TASK STATEMENT -> Take the data below and copy exactly the lines starting at the one with "My November Favorites – 2016 (405, 1911)" and finishing at the one with "Live Blog Stats (461, 2005)", both included.

GIVEN RECORDS ->
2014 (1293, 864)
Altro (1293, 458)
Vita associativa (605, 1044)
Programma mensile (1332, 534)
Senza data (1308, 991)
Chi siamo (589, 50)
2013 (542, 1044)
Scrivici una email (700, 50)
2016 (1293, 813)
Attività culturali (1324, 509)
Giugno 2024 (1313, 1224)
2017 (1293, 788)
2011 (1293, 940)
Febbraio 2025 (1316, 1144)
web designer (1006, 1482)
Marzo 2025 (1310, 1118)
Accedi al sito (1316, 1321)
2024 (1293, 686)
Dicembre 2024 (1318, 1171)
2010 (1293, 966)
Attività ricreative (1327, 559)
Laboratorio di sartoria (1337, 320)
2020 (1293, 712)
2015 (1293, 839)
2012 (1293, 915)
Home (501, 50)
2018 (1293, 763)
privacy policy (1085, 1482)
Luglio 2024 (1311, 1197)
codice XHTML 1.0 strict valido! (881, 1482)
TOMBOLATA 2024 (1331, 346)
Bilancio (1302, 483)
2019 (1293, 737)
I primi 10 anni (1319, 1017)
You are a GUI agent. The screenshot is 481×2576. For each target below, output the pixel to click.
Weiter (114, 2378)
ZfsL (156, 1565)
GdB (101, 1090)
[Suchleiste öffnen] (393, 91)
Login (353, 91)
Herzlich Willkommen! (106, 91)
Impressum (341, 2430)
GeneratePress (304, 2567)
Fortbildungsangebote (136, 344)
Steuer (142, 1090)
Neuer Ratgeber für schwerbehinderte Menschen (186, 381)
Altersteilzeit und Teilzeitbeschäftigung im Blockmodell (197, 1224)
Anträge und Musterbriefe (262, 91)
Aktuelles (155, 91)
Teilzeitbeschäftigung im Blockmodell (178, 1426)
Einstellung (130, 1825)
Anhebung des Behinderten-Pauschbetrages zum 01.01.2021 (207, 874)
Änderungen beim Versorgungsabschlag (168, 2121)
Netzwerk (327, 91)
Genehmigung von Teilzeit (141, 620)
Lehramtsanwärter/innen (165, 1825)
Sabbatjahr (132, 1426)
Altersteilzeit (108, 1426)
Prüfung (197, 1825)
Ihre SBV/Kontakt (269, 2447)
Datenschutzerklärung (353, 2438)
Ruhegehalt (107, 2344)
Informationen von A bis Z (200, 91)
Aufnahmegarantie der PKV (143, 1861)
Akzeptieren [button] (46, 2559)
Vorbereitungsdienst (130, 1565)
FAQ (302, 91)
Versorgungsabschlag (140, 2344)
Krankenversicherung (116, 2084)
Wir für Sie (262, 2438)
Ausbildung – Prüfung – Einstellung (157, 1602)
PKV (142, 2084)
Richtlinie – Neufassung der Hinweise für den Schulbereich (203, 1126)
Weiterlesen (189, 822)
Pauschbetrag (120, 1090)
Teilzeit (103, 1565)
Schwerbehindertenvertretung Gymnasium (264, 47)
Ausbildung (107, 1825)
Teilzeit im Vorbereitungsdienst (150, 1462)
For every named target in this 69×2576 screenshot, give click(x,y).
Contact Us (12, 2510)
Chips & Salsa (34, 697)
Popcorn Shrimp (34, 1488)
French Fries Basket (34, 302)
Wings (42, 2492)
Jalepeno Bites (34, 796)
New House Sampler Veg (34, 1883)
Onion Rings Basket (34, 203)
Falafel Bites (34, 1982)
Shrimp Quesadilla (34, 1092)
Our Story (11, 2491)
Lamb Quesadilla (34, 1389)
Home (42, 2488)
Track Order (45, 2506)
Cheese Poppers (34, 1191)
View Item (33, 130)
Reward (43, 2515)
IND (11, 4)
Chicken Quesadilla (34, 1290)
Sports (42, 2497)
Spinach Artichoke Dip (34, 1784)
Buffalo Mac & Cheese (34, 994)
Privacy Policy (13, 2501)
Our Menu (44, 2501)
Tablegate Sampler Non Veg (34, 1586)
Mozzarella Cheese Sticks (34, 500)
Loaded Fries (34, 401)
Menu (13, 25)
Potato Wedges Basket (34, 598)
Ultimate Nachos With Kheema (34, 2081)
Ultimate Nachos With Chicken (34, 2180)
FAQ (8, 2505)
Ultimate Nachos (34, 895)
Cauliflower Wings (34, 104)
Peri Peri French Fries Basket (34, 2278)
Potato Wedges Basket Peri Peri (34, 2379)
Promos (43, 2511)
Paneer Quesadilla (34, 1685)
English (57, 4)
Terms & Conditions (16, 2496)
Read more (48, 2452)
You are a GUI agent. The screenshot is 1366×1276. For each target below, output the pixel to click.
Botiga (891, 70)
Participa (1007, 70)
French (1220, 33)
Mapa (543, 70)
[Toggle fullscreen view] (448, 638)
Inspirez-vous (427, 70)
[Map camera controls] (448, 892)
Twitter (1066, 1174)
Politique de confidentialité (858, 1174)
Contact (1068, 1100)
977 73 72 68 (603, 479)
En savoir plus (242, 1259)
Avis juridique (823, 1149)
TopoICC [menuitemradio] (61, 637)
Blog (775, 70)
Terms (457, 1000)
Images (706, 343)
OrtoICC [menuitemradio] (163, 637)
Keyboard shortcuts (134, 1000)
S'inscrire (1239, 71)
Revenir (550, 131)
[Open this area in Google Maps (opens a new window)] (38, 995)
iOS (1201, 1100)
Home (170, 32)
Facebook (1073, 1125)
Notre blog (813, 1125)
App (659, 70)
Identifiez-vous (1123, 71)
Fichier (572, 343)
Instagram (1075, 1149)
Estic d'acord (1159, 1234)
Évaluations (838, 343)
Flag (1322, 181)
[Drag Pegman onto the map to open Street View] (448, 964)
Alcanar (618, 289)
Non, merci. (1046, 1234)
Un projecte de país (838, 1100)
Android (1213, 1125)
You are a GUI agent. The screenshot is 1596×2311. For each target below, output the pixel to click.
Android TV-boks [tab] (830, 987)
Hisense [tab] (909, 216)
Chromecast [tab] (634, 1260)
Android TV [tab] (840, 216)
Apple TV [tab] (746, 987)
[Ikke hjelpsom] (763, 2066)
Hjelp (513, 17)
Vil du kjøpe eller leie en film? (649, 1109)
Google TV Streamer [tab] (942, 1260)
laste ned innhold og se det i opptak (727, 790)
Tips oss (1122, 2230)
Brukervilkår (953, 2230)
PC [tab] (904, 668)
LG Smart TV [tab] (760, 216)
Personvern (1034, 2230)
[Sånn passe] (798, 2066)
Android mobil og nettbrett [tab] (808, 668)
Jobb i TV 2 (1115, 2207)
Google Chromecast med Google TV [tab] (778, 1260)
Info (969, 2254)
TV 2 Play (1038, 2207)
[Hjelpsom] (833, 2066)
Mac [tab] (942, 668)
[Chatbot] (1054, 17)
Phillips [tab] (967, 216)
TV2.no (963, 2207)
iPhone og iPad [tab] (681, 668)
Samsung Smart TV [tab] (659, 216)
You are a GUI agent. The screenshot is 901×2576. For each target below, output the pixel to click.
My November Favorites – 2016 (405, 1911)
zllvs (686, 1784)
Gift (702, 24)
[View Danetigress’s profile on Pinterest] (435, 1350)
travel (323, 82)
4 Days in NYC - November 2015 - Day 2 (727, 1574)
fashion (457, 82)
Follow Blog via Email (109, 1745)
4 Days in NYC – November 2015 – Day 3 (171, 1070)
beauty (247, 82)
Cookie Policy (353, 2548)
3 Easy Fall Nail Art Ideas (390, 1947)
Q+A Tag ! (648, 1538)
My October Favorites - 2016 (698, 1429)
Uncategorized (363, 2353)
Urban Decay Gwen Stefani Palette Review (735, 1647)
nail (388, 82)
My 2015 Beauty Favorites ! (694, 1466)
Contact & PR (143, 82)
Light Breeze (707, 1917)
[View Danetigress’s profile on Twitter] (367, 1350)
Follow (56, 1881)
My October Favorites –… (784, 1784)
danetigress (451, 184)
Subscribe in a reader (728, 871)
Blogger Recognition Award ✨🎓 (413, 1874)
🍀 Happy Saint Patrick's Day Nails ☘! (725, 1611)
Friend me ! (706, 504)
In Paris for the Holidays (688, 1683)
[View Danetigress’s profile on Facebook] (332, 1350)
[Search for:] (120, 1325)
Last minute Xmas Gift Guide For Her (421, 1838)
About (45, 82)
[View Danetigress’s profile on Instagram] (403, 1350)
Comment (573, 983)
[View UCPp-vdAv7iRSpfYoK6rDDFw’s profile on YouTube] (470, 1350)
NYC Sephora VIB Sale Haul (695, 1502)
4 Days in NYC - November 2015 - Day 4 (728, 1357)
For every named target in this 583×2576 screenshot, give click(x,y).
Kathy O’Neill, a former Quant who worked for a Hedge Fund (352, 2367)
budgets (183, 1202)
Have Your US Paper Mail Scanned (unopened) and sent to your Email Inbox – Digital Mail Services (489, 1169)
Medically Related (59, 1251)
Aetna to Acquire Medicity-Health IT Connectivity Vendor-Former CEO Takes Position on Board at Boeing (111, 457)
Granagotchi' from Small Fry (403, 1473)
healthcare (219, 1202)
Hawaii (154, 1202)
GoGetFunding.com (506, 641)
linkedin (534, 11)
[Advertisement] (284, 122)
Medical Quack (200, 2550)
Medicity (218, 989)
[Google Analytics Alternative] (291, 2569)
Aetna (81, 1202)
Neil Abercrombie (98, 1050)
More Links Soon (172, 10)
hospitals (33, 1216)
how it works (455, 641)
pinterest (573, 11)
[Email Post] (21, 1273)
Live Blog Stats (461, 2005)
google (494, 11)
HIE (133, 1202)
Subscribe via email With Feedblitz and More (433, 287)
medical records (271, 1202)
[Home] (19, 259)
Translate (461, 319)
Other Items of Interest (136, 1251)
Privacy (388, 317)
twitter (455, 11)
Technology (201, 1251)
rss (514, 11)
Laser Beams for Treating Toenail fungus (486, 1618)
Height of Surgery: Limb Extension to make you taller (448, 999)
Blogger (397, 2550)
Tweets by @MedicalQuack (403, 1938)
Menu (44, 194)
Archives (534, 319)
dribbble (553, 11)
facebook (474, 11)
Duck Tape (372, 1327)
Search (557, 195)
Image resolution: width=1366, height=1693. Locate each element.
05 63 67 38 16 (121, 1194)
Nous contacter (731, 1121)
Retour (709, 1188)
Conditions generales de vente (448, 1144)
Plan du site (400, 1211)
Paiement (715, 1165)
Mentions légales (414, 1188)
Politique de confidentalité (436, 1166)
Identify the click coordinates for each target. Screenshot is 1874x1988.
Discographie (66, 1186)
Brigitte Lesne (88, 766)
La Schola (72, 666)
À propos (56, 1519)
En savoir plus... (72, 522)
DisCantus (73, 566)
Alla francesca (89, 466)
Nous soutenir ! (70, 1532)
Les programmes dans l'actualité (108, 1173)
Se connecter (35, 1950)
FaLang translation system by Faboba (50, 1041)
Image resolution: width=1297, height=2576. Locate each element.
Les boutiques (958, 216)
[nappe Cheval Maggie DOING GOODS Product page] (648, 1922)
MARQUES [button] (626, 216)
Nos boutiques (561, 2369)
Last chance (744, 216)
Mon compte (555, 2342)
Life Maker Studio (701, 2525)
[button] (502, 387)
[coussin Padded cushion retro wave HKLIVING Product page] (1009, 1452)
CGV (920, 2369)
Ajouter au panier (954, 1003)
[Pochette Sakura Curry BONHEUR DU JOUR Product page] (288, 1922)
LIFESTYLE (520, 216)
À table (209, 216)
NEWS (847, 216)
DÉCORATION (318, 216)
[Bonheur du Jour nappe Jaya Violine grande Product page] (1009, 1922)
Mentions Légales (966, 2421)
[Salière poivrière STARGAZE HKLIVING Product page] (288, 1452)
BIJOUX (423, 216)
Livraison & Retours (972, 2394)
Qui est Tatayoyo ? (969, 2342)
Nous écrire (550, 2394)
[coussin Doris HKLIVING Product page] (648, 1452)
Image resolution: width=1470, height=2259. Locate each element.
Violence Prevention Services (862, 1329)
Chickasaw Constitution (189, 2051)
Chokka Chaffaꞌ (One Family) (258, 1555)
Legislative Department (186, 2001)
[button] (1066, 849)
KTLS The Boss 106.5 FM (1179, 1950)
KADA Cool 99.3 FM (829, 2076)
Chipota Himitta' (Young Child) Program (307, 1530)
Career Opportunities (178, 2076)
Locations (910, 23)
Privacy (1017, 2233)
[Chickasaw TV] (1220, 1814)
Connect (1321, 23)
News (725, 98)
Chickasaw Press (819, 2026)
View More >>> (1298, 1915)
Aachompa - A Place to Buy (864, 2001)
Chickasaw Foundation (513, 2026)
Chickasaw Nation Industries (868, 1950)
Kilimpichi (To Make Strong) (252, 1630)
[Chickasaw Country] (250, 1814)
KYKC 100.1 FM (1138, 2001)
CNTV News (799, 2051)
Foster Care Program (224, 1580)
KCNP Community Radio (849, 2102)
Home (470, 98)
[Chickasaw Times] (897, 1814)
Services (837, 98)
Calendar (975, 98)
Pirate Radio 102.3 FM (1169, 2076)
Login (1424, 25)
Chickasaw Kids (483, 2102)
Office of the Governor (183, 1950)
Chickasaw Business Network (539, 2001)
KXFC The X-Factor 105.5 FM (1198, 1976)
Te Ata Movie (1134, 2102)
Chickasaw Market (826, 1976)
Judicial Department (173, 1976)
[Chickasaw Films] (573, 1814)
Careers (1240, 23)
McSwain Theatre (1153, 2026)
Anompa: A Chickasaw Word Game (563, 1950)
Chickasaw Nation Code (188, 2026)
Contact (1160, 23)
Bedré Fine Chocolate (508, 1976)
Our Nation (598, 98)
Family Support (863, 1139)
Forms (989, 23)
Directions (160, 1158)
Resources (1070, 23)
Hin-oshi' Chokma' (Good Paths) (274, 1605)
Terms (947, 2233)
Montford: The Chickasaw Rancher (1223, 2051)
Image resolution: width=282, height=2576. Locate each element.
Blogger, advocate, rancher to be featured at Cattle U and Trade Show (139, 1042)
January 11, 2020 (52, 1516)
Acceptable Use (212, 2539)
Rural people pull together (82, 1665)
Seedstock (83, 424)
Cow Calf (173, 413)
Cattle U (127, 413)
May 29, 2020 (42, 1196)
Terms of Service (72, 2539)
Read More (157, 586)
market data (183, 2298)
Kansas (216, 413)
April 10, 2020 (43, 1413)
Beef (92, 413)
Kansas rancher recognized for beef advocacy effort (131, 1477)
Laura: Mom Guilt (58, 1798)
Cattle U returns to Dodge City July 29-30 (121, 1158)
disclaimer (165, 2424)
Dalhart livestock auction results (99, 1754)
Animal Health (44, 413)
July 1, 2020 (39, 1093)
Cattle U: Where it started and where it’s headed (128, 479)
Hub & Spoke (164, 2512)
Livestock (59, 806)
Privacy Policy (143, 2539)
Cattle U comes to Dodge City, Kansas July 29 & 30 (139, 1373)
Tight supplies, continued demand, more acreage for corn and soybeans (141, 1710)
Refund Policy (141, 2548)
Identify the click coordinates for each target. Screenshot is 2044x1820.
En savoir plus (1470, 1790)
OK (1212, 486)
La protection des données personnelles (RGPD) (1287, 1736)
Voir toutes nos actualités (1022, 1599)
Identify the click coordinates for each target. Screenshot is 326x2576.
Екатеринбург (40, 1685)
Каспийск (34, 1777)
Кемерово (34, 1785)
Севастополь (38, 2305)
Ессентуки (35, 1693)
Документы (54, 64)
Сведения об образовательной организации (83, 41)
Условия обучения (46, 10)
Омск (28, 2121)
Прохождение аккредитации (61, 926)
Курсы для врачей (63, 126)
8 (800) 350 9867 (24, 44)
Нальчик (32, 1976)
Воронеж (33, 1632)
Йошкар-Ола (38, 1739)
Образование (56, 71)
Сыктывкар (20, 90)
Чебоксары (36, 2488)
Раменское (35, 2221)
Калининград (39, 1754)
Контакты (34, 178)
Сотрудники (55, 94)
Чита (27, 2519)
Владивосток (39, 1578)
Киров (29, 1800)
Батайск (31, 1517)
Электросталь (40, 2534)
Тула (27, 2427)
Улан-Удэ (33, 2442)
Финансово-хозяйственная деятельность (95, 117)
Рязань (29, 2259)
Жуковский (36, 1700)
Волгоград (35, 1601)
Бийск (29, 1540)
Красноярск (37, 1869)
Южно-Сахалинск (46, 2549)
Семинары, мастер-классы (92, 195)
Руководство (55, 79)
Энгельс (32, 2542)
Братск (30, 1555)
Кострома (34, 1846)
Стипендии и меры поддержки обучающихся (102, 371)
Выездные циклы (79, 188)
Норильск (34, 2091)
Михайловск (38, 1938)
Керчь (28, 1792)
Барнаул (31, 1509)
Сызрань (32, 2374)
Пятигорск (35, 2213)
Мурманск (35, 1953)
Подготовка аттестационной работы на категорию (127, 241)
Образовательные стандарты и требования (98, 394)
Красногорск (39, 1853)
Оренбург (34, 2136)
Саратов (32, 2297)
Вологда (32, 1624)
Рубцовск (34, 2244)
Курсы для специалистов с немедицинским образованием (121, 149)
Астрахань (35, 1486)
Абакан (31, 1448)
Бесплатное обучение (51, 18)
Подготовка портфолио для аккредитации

OUTPUT ->
My November Favorites – 2016 (405, 1911)
zllvs (686, 1784)
Gift (702, 24)
[View Danetigress’s profile on Pinterest] (435, 1350)
travel (323, 82)
4 Days in NYC - November 2015 - Day 2 (727, 1574)
fashion (457, 82)
Follow Blog via Email (109, 1745)
4 Days in NYC – November 2015 – Day 3 (171, 1070)
beauty (247, 82)
Cookie Policy (353, 2548)
3 Easy Fall Nail Art Ideas (390, 1947)
Q+A Tag ! (648, 1538)
My October Favorites - 2016 (698, 1429)
Uncategorized (363, 2353)
Urban Decay Gwen Stefani Palette Review (735, 1647)
nail (388, 82)
My 2015 Beauty Favorites ! (694, 1466)
Contact & PR (143, 82)
Light Breeze (707, 1917)
[View Danetigress’s profile on Twitter] (367, 1350)
Follow (56, 1881)
My October Favorites –… (784, 1784)
danetigress (451, 184)
Subscribe in a reader (728, 871)
Blogger Recognition Award ✨🎓 (413, 1874)
🍀 Happy Saint Patrick's Day Nails ☘! (725, 1611)
Friend me ! (706, 504)
In Paris for the Holidays (688, 1683)
[View Danetigress’s profile on Facebook] (332, 1350)
[Search for:] (120, 1325)
Last minute Xmas Gift Guide For Her (421, 1838)
About (45, 82)
[View Danetigress’s profile on Instagram] (403, 1350)
Comment (573, 983)
[View UCPp-vdAv7iRSpfYoK6rDDFw’s profile on YouTube] (470, 1350)
NYC Sephora VIB Sale Haul (695, 1502)
4 Days in NYC - November 2015 - Day 4 (728, 1357)
For every named target in this 583×2576 screenshot, give click(x,y).
Kathy O’Neill, a former Quant who worked for a Hedge Fund (352, 2367)
budgets (183, 1202)
Have Your US Paper Mail Scanned (unopened) and sent to your Email Inbox – Digital Mail Services (489, 1169)
Medically Related (59, 1251)
Aetna to Acquire Medicity-Health IT Connectivity Vendor-Former CEO Takes Position on Board at Boeing (111, 457)
Granagotchi' from Small Fry (403, 1473)
healthcare (219, 1202)
Hawaii (154, 1202)
GoGetFunding.com (506, 641)
linkedin (534, 11)
[Advertisement] (284, 122)
Medical Quack (200, 2550)
Medicity (218, 989)
[Google Analytics Alternative] (291, 2569)
Aetna (81, 1202)
Neil Abercrombie (98, 1050)
More Links Soon (172, 10)
hospitals (33, 1216)
how it works (455, 641)
pinterest (573, 11)
[Email Post] (21, 1273)
Live Blog Stats (461, 2005)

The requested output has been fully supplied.